**Travail à faire:**
- 1) Traduisez en anglais, s'il vous plaît, cette phrase de l'article sur Spike Lee : « Sur la manche du manteau de Spike Lee, le drapeau des États-Unis est à l'envers. »
- 2) Poursuivez l'article sur Spike Lee à la suite de sa dernière phrase.

**Extrait source:**
··········

Celui que le journal The Guardian a surnommé « la conscience de Hollywood », le réalisateur Spike Lee, était de passage à Montréal hier pour clore la conférence C2. En coulisse, il n’a pas caché son appréhension à l’approche du prochain scrutin présidentiel au sud de la frontière.

Sur la manche du manteau de Spike Lee, le drapeau des États-Unis est à l’envers. « [L’ex-président Barack] Obama dit que la prochaine élection présidentielle sera la plus importante de l’histoire des États-Unis. Je suis d’accord. En fait, le sort du monde en dépend », a dit hier le réalisateur de 62 ans à un petit groupe de journalistes.

Spike Lee n’était pas à Montréal pour parler de la course à la Maison-Blanche, hier, mais bien de créativité, un des thèmes centraux de la conférence C2 qui a attiré plus de 7000 personnes dans le quartier Pointe-Saint-Charles. Néanmoins, la politique n’est jamais loin des préoccupations du réalisateur de Malcolm X, qui a mis l’histoire et le sort des Noirs américains au cœur de sa filmographie depuis ses tout débuts.

··········

**Section des données:**
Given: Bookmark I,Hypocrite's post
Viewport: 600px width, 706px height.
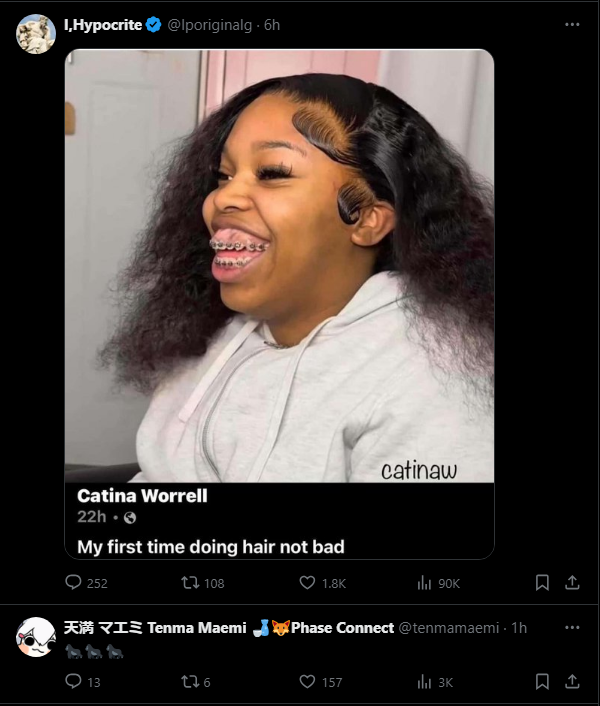Looking at the screenshot, I should pos(542,582).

··········

**Résultats des tâches:**
- 1) On the sleeve of Spike Lee's coat, the United States flag is upside down.

- 2)
Affronter Trump

Lorsqu’il avait remporté son premier Oscar non honorifique cet hiver pour le scénario de son dernier film, BlacKkKlansman, il avait appelé à l’action tout le gratin hollywoodien. « L’élection de 2020 est tout près. Mobilisons-nous. Soyons du bon côté de l’histoire. Faisons le choix moral entre l’amour et la haine. Faisons la bonne chose ! », a-t-il dit en recevant son prix. Le président américain avait répliqué presque automatiquement en se plaignant sur Twitter d’avoir été la cible d’une « attaque raciste » de Spike Lee.

Quel impact a eu cette prise de bec avec l’occupant du bureau Ovale ? « Je savais bien qu’en me réveillant le lendemain matin, l’Agent Orange [Donald Trump] n’allait pas être destitué. Et rien n’a changé depuis la publication du rapport de Robert Mueller, dit-il. Tout va dépendre de la prochaine élection. »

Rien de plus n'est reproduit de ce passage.